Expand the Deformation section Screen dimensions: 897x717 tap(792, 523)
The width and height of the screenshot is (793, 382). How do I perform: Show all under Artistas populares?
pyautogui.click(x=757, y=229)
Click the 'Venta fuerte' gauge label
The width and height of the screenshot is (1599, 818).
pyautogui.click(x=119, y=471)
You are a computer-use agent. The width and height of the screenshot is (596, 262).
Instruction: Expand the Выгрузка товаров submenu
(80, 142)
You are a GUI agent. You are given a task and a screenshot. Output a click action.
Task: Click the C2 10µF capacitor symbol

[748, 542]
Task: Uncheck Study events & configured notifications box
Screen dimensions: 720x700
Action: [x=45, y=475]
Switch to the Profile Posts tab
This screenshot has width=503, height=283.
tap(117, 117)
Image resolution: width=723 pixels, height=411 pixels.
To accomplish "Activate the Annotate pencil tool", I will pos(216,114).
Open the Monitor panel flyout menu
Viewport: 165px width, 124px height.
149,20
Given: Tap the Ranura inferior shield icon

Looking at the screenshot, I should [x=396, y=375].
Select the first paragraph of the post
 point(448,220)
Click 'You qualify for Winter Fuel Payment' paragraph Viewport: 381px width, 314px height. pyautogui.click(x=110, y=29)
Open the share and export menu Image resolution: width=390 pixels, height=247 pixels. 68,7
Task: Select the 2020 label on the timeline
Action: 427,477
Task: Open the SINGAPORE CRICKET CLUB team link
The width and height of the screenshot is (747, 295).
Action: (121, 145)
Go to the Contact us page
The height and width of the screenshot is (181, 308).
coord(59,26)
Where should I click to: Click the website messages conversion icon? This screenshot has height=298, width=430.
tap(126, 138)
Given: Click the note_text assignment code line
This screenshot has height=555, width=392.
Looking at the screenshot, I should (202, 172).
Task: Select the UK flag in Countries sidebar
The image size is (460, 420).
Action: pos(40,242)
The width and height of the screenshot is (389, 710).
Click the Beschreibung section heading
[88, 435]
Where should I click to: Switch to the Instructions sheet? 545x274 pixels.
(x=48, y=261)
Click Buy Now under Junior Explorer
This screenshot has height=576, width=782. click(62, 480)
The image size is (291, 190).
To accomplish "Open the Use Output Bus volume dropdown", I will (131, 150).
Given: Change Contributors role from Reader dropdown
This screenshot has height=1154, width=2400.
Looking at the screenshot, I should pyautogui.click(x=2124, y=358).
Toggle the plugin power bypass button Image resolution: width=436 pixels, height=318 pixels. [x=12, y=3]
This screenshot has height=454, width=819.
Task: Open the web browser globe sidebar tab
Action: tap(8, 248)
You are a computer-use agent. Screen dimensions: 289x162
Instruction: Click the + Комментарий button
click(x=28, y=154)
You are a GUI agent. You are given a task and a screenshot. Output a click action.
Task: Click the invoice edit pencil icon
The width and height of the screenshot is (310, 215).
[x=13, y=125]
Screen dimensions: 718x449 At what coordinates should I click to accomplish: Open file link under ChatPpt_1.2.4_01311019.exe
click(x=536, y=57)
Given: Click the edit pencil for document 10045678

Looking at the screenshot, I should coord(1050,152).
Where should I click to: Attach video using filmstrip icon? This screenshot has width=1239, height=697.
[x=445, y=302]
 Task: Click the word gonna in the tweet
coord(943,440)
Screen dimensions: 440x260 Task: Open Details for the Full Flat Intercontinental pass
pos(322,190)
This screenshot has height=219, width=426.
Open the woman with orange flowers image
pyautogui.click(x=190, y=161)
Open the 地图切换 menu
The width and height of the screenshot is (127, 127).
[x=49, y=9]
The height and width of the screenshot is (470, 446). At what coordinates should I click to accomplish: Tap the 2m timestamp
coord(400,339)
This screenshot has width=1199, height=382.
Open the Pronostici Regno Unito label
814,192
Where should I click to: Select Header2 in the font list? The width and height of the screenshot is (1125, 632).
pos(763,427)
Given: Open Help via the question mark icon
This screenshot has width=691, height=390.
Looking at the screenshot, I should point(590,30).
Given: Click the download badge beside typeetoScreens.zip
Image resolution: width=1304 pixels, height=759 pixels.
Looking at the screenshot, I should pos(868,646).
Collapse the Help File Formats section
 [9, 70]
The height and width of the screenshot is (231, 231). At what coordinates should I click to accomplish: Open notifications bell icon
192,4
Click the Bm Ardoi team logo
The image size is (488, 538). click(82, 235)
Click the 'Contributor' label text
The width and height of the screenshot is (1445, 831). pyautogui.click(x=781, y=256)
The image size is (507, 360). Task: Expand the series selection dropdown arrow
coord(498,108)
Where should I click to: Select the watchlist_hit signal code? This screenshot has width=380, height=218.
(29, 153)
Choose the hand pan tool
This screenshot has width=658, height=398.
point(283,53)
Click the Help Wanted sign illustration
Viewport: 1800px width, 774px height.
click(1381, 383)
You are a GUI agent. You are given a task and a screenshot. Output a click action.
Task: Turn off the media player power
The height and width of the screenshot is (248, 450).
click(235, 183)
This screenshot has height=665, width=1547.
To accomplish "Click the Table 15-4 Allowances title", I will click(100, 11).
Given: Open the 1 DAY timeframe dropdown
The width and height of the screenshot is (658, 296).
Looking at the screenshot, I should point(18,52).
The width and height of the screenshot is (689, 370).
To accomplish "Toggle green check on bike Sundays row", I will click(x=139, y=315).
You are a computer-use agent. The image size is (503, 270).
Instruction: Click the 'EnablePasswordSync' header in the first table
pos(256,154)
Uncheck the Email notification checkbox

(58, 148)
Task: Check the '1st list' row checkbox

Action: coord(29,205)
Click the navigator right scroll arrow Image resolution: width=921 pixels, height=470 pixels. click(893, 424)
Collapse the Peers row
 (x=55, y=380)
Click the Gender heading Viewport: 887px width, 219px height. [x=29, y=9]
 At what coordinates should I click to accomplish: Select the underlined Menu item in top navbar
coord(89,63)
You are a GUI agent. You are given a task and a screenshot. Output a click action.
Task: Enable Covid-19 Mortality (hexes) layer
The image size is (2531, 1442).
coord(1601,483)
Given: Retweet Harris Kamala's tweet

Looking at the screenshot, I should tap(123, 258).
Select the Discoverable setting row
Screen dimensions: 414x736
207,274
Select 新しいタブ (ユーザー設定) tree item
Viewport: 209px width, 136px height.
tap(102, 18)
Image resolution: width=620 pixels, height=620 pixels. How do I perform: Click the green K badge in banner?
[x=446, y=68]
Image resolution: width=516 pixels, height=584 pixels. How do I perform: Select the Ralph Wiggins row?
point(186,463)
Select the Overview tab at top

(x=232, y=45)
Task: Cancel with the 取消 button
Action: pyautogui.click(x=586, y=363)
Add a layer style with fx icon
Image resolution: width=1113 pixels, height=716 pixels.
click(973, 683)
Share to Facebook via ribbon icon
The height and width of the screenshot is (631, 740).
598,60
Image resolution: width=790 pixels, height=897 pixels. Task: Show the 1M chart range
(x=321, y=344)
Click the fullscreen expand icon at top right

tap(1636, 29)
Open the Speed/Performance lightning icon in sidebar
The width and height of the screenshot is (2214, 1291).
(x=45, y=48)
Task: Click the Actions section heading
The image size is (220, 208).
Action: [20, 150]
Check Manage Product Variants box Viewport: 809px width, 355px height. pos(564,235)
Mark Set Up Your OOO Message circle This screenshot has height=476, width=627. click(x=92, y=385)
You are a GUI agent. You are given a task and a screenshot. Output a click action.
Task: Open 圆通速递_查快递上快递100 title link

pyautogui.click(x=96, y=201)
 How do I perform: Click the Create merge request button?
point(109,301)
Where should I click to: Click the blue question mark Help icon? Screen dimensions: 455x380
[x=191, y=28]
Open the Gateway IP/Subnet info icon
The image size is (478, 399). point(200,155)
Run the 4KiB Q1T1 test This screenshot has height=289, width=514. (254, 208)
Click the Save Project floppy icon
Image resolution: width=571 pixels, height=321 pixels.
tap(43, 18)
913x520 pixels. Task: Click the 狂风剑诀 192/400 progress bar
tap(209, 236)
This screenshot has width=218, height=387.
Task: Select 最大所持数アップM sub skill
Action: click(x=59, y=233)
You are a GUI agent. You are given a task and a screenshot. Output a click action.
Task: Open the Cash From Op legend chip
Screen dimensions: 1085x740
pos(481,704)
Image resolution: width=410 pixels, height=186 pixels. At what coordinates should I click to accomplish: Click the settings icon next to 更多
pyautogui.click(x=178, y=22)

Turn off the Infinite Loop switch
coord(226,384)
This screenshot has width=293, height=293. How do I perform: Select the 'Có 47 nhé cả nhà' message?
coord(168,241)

_WHAT YOU SHOULD DO:_ Lay out the lines of the records as a Markdown table with the columns "Row" and "Line". Start at the line containing "Given: Tap the Ranura inferior shield icon" and go through the line containing "Action: 427,477", number the rows in order, and leave out blank lines.

_RESULT OF THE EXERCISE:_
| Row | Line |
|---|---|
| 1 | Given: Tap the Ranura inferior shield icon |
| 2 | Looking at the screenshot, I should [x=396, y=375]. |
| 3 | Select the first paragraph of the post |
| 4 |  point(448,220) |
| 5 | Click 'You qualify for Winter Fuel Payment' paragraph Viewport: 381px width, 314px height. pyautogui.click(x=110, y=29) |
| 6 | Open the share and export menu Image resolution: width=390 pixels, height=247 pixels. 68,7 |
| 7 | Task: Select the 2020 label on the timeline |
| 8 | Action: 427,477 |